2) They're starting their most talented QB

Haskins clearly isn't as experienced as Case Keenum or Colt McCoy, but going back to OTAs in May, he's shown that he has more raw talent than those two vets.

Perhaps versus New York, he'll dial up a throw those two aren't capable of making, or he'll break through a sack those two would've taken and then generate a chunk play those two couldn't have generated that sparks a drive.

Odds are, Haskins will miss a protection call or a run audible that Keenum or McCoy wouldn't, but right now, it feels like the offense at least has a higher ceiling than it did with the other two under center.

3) That talented QB should be feeling really good about where he's at

Before his first start in Buffalo, Haskins' teammates and coaches noticed a more prepared No. 7, due to the fact he finally took all of the reps with the starters in the Redskins' practices.

After his first start in Buffalo, Haskins told the media he felt better and more comfortable as the matchup went along. 

And since that first start in Buffalo, Haskins has taken even more of those precious reps, been named the starter for the rest of 2019 and was given a bye week to review his effort in Buffalo while also getting ready to take on the Jets.

In short: This should be the most at ease, sure of himself and ready he's been as a pro.

4) The offense will (hopefully) employ a more aggressive approach

In naming Haskins the team's starter, Bill Callahan explained that he wants to "expand" the playbook and intends to do so "going forward."

Now, that doesn't mean he's about to abandon his beloved running game in favor of 40 passes, but hopefully it means more downfield passing, play-action shots and general creativity, which in turn should lead to more scoring.  

5) Derrius Guice is returning

Look, it's difficult to expect a ton from Guice in his return from injured reserve, considering he's played in two preseason games and one regular season game and he got hurt in 66-percent of those appearances. Whether he's just been unlucky so far or is incredibly injury-prone remains to be seen.

However, if — and feel free to highlight, underline and bold that if — he can get through Sunday healthy, he should make the offense more dangerous. Even if he just spells Adrian Peterson, Guice provides the group with another option who could potentially make quite a difference.

6) The J-E-T-S defense isn't exactly G-O-O-D

Adam Gase's squad just let Daniel Jones throw for four touchdowns and, overall, they allow 26.4 points-per-game, which ranks 26th in the NFL. That's a unit that should contribute to some Dustin Hopkins PATs, as opposed to Dustin Hopkins field goals.

7) Terry McLaurin is going to break out again soon

McLaurin has cooled off lately, as he's posted just 11, 39 and 39 yards in his last three times out on the field.
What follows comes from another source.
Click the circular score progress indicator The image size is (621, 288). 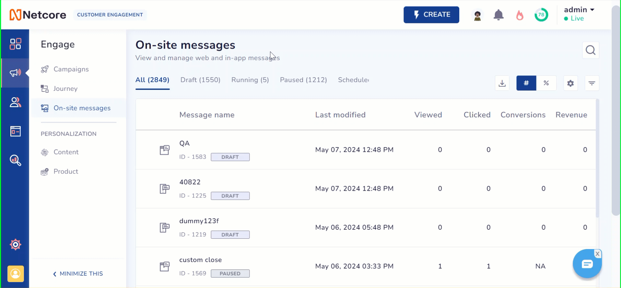[x=541, y=15]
Those are easily his three lowest totals from his first eight contests in the league.

Getting him going must be a focus in Week 11, and if it is, expect the third-rounder to produce in a major way. 
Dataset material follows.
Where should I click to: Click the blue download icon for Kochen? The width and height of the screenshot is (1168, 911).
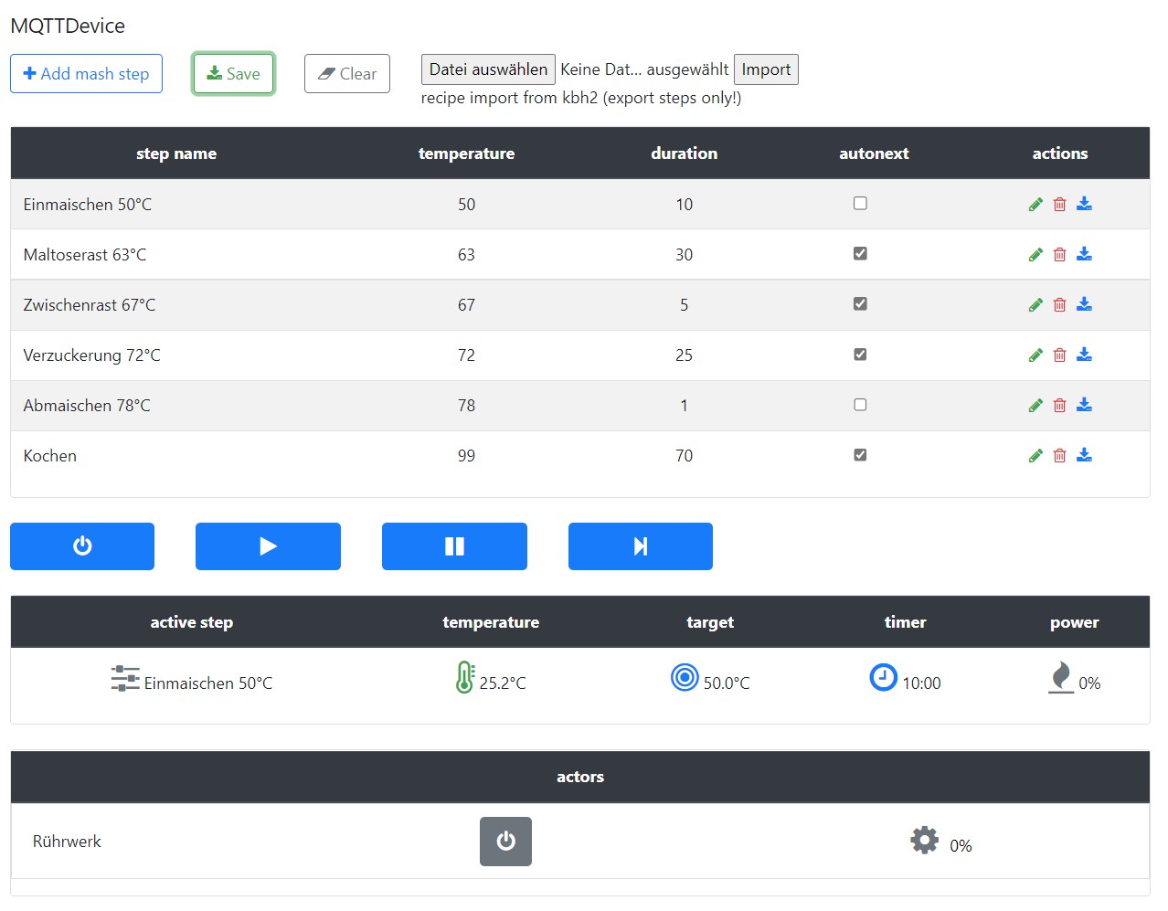[x=1084, y=455]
8) Sam Darnold's ball security is lacking

Haskins has definitely dealt with enormous turnover issues so far, but it's not like his counterpart, Darnold, keeps the ball locked up in a bank vault.

The second-year QB has been picked off nine times in six starts and has also put it on the ground three times, meaning Greg Manusky's defense will be looking to give the Redskins' offense a short field or two by forcing a turnover. In fact, they could possibly just take one back to the house and destroy the 13-quarter streak on their own.
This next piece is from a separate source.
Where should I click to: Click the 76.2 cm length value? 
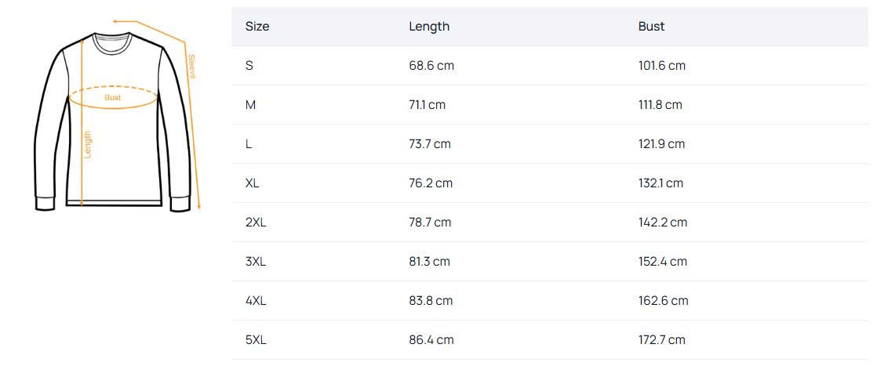pos(431,183)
9) There won't be any monsoons on Sunday

Part of the reason this TD-less stretch exists is because of that monsoon that completely altered the Redskins-49ers game. FedEx Field should be monsoon-free for Redskins-Jets.

10) Washington is coming off a bye

The franchise's bye week won't just benefit Haskins, who will have a few more days to settle in. It should benefit everybody.

On Monday, Trey Quinn walked the media through how refreshed he feels thanks to the time he took during the bye. Quinn and Co. are a lowly 1-8, but at least they had a minute to reset.

Maybe they'll feel a little more excited and upbeat about playing on Sunday now that they stepped away from football for a bit, as opposed to going into the afternoon feeling totally beaten down.